▸ **Exercise**: Write out the data again exactly, skipping every picture.

--- Data for this exercise Enclosed Below ---

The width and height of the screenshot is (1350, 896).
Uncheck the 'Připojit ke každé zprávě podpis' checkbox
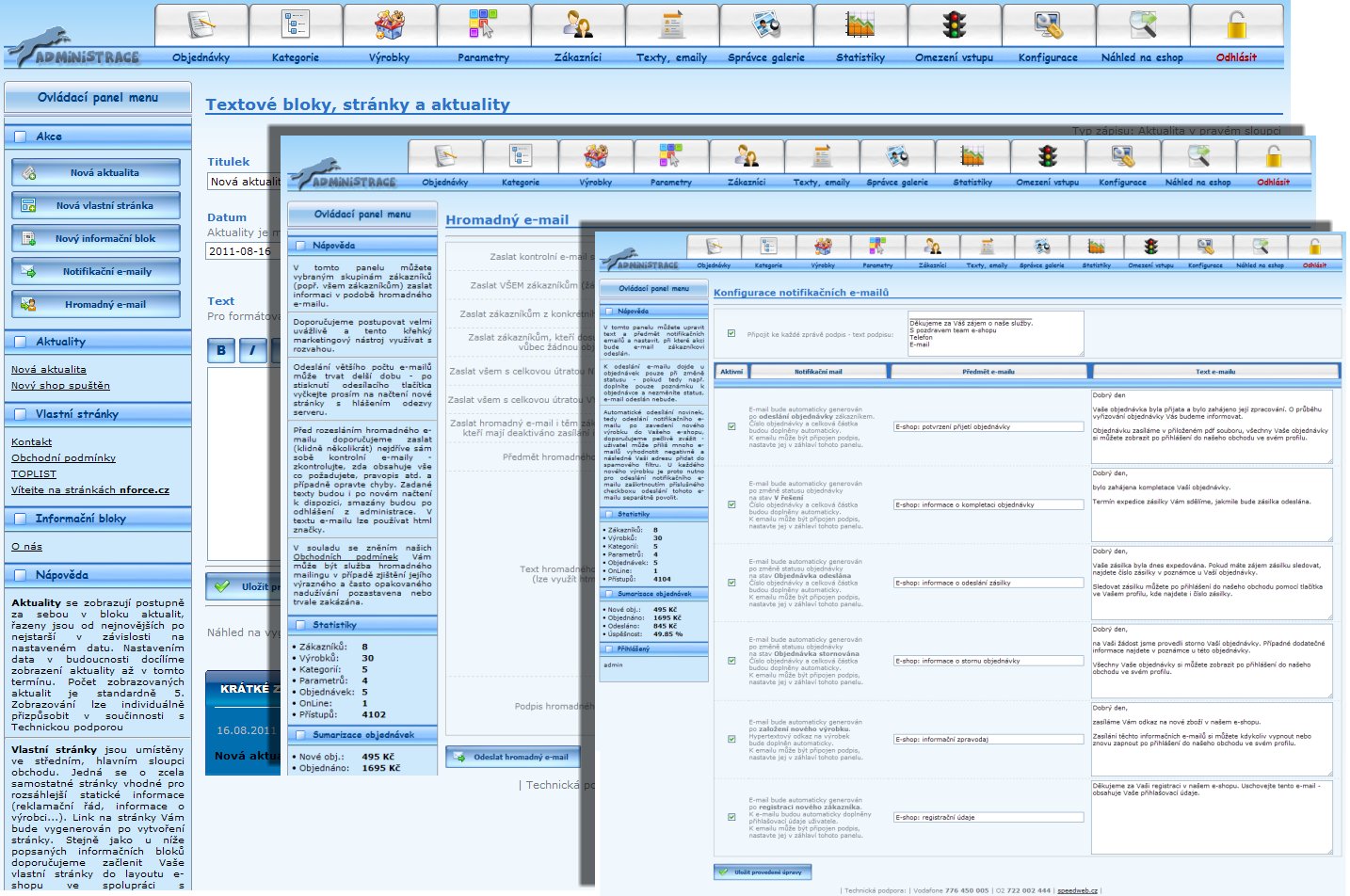point(731,333)
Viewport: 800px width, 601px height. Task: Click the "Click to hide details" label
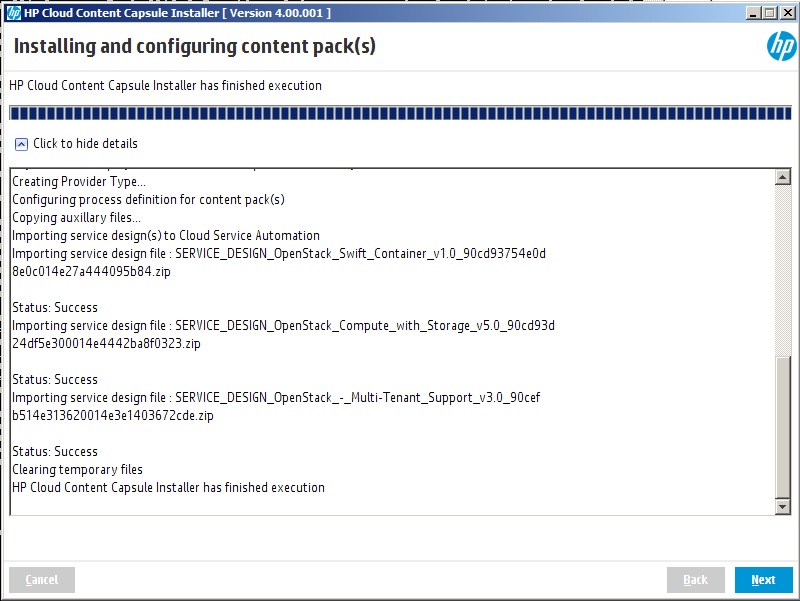pyautogui.click(x=85, y=144)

--- End of Enclosed Data for this exercise ---

▸ **Response to the task**:
The width and height of the screenshot is (1350, 896).
Uncheck the 'Připojit ke každé zprávě podpis' checkbox
point(731,333)
Viewport: 800px width, 601px height. Task: Click the "Click to hide details" label
pyautogui.click(x=85, y=144)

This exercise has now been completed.